Working Principle and Structural Features: In a reaction steam turbine, steam first expands and accelerates within the stationary blade cascades, resulting in a pressure drop and an increase in velocity. It then enters the moving blade cascades, where the steam continues to expand. This expansion not only changes the flow direction, generating an impulse force, but also, due to the acceleration caused by expansion, produces a reaction force. These two forces work together to drive the rotor and perform work. This design results in a pressure difference across the two sides of the moving blades. Therefore, the rotor typically employs a drum-type structure to avoid excessive axial thrust, and it is often equipped with a balance piston to counteract this thrust. Structurally, reaction steam turbines can be divided into axial-flow types (where steam flows axially, and blades are mounted on a drum) and radial-flow types (where steam flows radially, with two rotors rotating in opposite directions).

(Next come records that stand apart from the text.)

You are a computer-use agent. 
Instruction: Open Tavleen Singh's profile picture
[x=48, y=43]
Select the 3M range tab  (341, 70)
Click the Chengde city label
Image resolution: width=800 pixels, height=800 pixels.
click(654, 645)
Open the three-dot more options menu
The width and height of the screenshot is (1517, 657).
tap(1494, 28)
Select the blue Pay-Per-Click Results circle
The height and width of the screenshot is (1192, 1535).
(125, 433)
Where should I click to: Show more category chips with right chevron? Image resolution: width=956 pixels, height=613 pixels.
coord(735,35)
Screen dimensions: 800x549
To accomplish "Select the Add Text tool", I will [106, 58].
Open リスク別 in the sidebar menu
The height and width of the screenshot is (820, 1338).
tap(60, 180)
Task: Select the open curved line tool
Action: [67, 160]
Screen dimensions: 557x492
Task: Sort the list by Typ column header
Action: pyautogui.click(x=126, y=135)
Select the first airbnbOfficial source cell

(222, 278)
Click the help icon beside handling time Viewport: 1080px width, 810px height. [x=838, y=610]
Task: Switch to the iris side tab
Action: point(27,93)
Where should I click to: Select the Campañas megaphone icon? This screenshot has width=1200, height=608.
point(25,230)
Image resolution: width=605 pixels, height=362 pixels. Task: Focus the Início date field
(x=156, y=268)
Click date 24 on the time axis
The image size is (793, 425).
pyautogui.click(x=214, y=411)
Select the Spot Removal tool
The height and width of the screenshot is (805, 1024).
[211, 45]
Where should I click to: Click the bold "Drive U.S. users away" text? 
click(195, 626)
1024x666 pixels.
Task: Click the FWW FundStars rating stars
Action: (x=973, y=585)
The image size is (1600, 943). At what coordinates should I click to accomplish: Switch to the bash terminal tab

Comparison with Impulse Steam Turbines: The main distinction between reaction and impulse turbines lies in the expansion process. In impulse turbines, steam expansion occurs primarily in the stationary blades, with almost no expansion in the moving blades. In contrast, in reaction turbines, expansion is nearly equal in both the stationary and moving blades. Consequently, reaction turbines offer higher stage efficiency. However, they generate greater axial thrust, usually cannot operate with partial steam admission, and often use an impulse stage for the first stage.
The advantages of reaction steam turbines are mainly reflected in the following aspects:
1.Higher Stage Efficiency: Steam expands in both the stationary and moving blades, utilizing both impulse and reaction forces to perform work. This allows for a more rational velocity triangle design and results in lower flow losses. Therefore, the single-stage efficiency is typically about 2%-3% higher than that of impulse steam turbines.
2.Similar Blade Structure Reduces Manufacturing Costs: The cross-sectional shapes of the moving and stationary blades are essentially identical. This symmetry simplifies blade design and manufacturing processes, facilitating mass production and reducing spare parts costs.
3.Better Performance at Partial Loads: Due to the uniform distribution of the steam expansion process across stages, reaction steam turbines can maintain relatively high efficiency even under non-full load conditions, exhibiting stronger adaptability to variable load operation.
4.Suitable for Medium and Low-Pressure Conditions: Their design characteristics ensure stable operation under medium and low-pressure steam conditions. Furthermore, the multi-stage structure facilitates the use of technologies like reheat to further enhance overall efficiency.
5.Axial Thrust Can Be Managed by a Balance Piston: Although the axial thrust is significant, it can be effectively counteracted through designs such as the drum structure and balance piston, ensuring operational stability.